> Problem:
Could you return, word for word, the passage of the page on structural shifts of datasets between "You will need" and "file using JAVA.", inclusive?

#### Perform structural shifts of the datasets
This file assumes you got the conllu files for your dataset.

In [None]:
import os

def chunks(lst, n):
    """Yield successive n-sized chunks from lst."""
    for i in range(0, len(lst), n):
        yield lst[i:i + n]

You can split bigger dataset into smaller chunks so that they fit in your memory.

In [None]:
# Get the training, and split the file, and galactic change.
filename = "../../data-files/wikitext-15M-conllu/wikitext-15M-train.conllu"
with open(filename) as f:
    content = f.readlines()
    
count = 0
current_file = []
partition_file = []
for c in content:
    current_file += [c]
    if len(c.strip()) == 0:
        partition_file += [current_file]
        current_file = []
        count += 1
assert count == len(partition_file)

NUM_PARTITION = 10
partition_file = [c for c in chunks(partition_file, len(partition_file)//NUM_PARTITION)]
output_dir = "../../data-files/wikitext-15M-conllu"
basename  = "wikitext-15M-train"
file_counter = 0
for file in partition_file:
    # each file is a list of doc
    output_file = f"{output_dir}/{basename}-partition-{file_counter}.conllu"
    with open(output_file, 'a') as the_file:
        for f in file:
            for l in f:
                the_file.write(l)
    print(f"write to {output_file} with doc_number={len(file)}")
    file_counter += 1

You will need to call following java scripts to perform structural changes.

In [None]:
# We will run the following line to convert our conllu file using JAVA.
# types of shifts:
# wiki-text (galactic-en~fr@N~fr@V)
# wiki-text (galactic-en~ja_ktc@N~ja_ktc@V)
# wiki-text (galactic-en~fr@N~ja_ktc@V)

In [None]:
cmd = f"GALACTIC_ROOT=../../submodules/gdtreebank/ \
        ../../submodules/gdtreebank/bin/gd-translate \
        --input ../../data-files/wikitext-15M-conllu/wikitext-15M-validation.conllu \
        --spec en~ja_ktc@N~ja_ktc@V"
print(f"starting command")
os.system(cmd)

> Source excerpt:
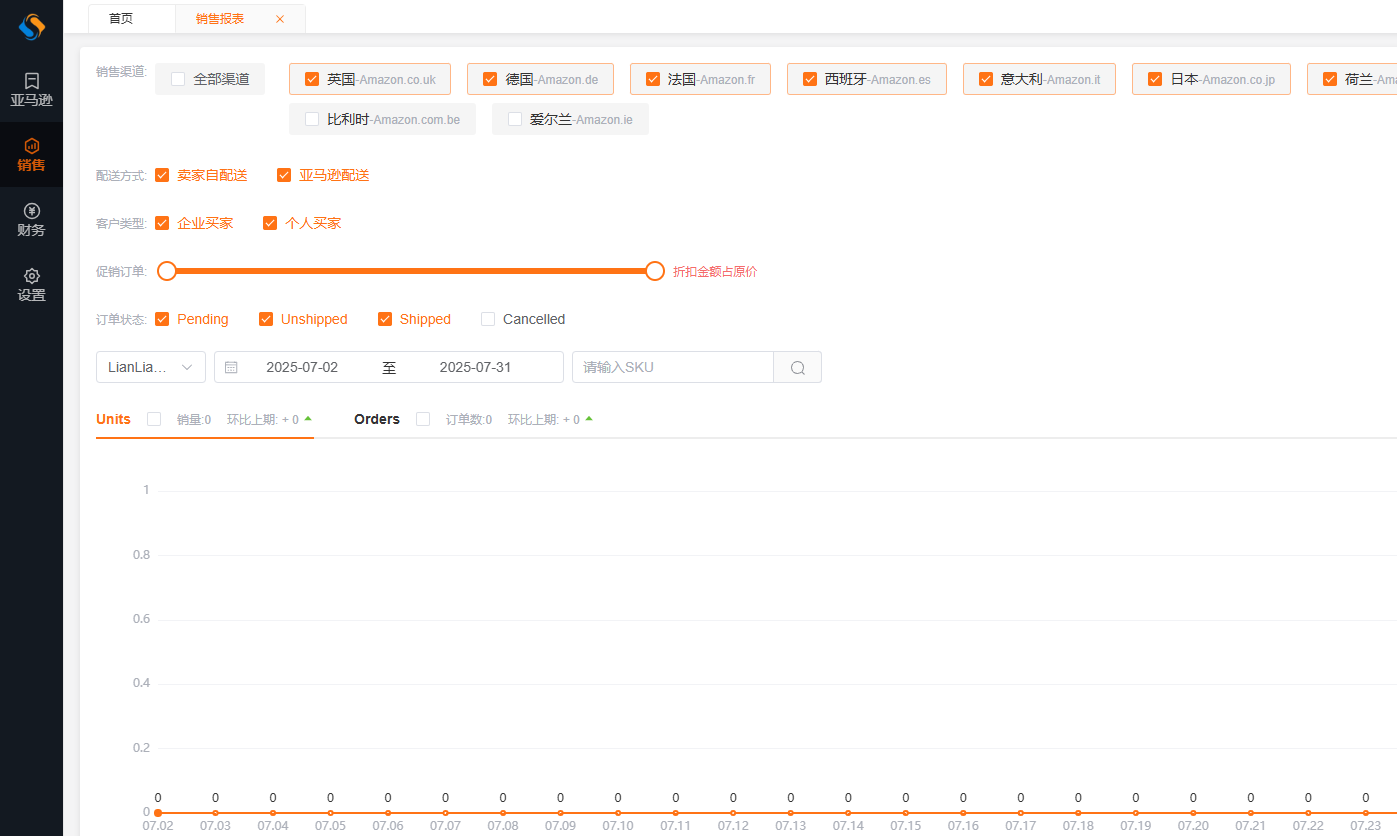Click the app logo icon in the sidebar
The width and height of the screenshot is (1397, 836).
32,27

> Full answer:
You will need to call following java scripts to perform structural changes.

In [None]:
# We will run the following line to convert our conllu file using JAVA.